Alterasi hidrothermal merupakan proses yang terjadi akibat adanya reaksi antara batuan asal
dengan fluida panasbumi. Batuan hasil alterasi hidrotermal tergantung pada beberapa faktor,
tetapi yang utama adalah temperatur, tekanan, jenis batuan asal, komposisi fuida (hususnya pH)
dan lamanya reaksi (Browne, 1984). Proses alterasi hidrotermal yang tejadi akibat adanya reaksi
antara batuan dengan air jenis klorida yang berasal dari reservoir panasbumi yang terdapat jauh
dibawah permukaan (deep chloride water) dapat menyebabkan teriadinya pengendapan
(misalnya kwarsa) dan pertukaran elemen-elemen batuan dengan fluida, menghasilkan mineral-
mineral seperti chlorite, adularia, epidote. Tipe endapan mineral dibagi menjadi : tipe endapan
orthomagmatik, tipe endapan pegmatik, tipe endapan pneumatolotik dan tipe endapan
hidrotermal. Tipe endapan hidrotermal sendiri terbagi atas epithermal high sulfide dan low
sulfida. Contohnya Tambang Emas di Batang Toru, Kabupaten Tapanuli Selatan, Propinsi
Sumatra Utara (PT. Agincourt Resources).

Skarn adalah sebuah terminology pada dunia pertambangan untuk mengidentifikasikan suatu
lapisan seperti seam yang berwarna gelap (kehitaman) akibat dari adanya intrusi (terobosan) oleh
fluida pembawa bijih. Endapan skarn juga dikenal dengan beberapa terminology lain, yaitu :
hydrothermal metamorphic, igneous metamorphic, dan contact metamorphic.

Umumnya terbentuk (namun tidak selalu) pada kontak antara intrusi plutonik dengan batuan
induk (country rock) karbonat.

Skarn dapat dibagi menjadi beberapa bagian, yaitu Eksoskarn dan endoskarn.

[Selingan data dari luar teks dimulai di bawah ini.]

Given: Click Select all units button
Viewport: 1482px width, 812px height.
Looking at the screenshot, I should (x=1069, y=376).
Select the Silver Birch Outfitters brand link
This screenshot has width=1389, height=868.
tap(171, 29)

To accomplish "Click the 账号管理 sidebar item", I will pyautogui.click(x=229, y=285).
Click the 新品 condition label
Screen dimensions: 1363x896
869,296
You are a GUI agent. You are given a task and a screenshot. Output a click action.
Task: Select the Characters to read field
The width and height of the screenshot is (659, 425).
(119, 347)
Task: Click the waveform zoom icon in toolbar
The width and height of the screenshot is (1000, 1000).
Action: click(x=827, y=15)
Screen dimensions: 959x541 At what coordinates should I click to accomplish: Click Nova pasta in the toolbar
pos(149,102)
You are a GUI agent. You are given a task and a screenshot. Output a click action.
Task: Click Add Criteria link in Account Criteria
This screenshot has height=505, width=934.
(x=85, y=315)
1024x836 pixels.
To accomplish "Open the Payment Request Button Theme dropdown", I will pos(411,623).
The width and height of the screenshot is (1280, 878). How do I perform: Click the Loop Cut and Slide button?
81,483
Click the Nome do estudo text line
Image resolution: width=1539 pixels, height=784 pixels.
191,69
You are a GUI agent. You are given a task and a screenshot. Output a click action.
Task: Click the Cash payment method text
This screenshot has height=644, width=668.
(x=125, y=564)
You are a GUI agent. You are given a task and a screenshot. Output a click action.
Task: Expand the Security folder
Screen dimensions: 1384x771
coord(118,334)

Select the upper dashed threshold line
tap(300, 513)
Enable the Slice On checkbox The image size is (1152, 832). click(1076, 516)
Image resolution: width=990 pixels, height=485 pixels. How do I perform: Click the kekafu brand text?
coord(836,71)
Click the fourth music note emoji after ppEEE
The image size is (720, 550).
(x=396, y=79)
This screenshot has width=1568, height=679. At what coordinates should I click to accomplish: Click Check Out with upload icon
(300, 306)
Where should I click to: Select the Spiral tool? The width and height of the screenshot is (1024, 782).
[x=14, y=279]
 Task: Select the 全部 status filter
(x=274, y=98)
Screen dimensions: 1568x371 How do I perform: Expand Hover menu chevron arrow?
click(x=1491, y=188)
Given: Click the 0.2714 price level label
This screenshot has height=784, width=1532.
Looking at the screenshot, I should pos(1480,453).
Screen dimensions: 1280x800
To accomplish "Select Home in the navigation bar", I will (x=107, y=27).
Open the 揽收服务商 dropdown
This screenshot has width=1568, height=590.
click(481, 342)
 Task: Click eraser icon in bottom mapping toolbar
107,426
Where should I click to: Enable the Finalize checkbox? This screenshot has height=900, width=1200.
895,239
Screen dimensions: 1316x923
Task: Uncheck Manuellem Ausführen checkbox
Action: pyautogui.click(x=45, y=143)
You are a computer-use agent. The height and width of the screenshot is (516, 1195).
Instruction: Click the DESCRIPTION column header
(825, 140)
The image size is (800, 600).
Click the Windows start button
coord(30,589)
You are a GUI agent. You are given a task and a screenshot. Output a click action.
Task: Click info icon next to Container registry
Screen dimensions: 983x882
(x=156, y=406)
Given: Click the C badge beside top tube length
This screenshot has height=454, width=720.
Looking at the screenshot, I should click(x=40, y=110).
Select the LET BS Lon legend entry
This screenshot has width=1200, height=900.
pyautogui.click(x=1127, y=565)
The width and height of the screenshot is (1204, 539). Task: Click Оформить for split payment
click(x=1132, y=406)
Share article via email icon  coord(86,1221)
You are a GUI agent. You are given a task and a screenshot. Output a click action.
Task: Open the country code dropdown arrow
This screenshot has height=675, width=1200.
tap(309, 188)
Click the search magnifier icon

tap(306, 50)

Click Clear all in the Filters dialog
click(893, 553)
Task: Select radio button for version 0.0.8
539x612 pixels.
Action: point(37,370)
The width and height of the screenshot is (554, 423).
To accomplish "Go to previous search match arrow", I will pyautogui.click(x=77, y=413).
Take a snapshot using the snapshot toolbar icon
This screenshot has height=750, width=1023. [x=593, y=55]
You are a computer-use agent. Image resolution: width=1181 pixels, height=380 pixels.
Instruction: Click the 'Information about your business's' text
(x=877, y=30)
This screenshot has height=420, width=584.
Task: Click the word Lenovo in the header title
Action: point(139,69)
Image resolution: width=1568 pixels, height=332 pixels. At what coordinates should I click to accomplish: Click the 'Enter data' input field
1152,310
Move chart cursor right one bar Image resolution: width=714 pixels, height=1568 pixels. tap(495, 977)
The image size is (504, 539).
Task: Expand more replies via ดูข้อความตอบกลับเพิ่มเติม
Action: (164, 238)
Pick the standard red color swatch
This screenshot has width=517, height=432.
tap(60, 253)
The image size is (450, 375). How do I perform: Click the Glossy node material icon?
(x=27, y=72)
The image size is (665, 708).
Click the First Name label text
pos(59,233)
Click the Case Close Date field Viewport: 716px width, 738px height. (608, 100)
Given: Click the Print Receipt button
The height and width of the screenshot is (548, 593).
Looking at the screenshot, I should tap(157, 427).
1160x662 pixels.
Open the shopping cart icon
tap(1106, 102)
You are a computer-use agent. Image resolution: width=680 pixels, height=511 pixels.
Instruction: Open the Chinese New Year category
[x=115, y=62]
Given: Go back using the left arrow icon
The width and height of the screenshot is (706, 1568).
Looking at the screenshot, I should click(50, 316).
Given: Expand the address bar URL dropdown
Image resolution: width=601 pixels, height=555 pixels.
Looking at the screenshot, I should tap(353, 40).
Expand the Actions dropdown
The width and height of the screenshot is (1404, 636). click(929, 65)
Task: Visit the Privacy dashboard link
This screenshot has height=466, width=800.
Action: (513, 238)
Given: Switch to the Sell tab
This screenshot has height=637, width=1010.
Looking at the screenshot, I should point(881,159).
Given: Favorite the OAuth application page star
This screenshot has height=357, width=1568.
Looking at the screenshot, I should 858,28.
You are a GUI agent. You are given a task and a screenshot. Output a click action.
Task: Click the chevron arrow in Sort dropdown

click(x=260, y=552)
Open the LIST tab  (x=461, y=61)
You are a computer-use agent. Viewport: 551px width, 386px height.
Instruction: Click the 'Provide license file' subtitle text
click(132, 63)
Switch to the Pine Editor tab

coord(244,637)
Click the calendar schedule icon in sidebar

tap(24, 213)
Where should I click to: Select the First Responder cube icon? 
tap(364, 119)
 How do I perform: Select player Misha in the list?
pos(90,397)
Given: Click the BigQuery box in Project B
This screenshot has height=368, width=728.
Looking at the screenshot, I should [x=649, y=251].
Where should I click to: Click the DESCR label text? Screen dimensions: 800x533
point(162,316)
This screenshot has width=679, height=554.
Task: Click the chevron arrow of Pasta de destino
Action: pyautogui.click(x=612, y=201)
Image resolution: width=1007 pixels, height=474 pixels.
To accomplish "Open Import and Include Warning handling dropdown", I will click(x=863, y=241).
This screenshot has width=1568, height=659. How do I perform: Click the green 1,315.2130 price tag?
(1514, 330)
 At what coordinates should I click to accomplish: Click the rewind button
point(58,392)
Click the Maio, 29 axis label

Eksoskarn dan
endoskarn adalah terminologi umum yang digunakan untuk menandai batuan sedimen dan
batuan beku, kandungan magnesium dan kalsit skarn komposisinya mendominasi pada protolith
dan menghasilkan skarn mineral.

8.2. Saran

Setelah pelaksanaan praktek endapan mineral di laboratorium, penulis ingin menyarankan


kepada kakanda asisten yang berbau positif dan bersifat membangun untuk kepentingan kita
bersama. Saran dari penulis antara lain :
 Diharapkan kepada asisten agar lebih menekankan pemahaman praktikan daripada
mengejar jumlah deskripsi, karena walaupun deskripsi banyak, namun dia belum paham,
itu tidak ada artinya dan hanya sia-sia.

 Diharapkan kepada asisten untuk melakukan penambahan sampel dari berbagai macam
tipe endapan, tujuannya untuk agar para praktikan memahami sifat fisik dari masing-
masing tipe endapan.

 Carilah referensi-referensi dan informasi yang lebih membangun, hal ini diharapkan agar
adanya perkembangan bagi para praktikan dan mudah dalam mendapatkan informasi
tentang dunia endapan mineral.

 Selanjutnya penulis juga berharap untuk semester depan kita sudah punya format laporan
yang baku, sehingga tidak membingungkan para praktikan, lalu untuk semester depan
diharap format penuntun praktikum ini hendaknya telah ada guna membantu praktikan
maupun asisten pada saat praktikum berlangsung.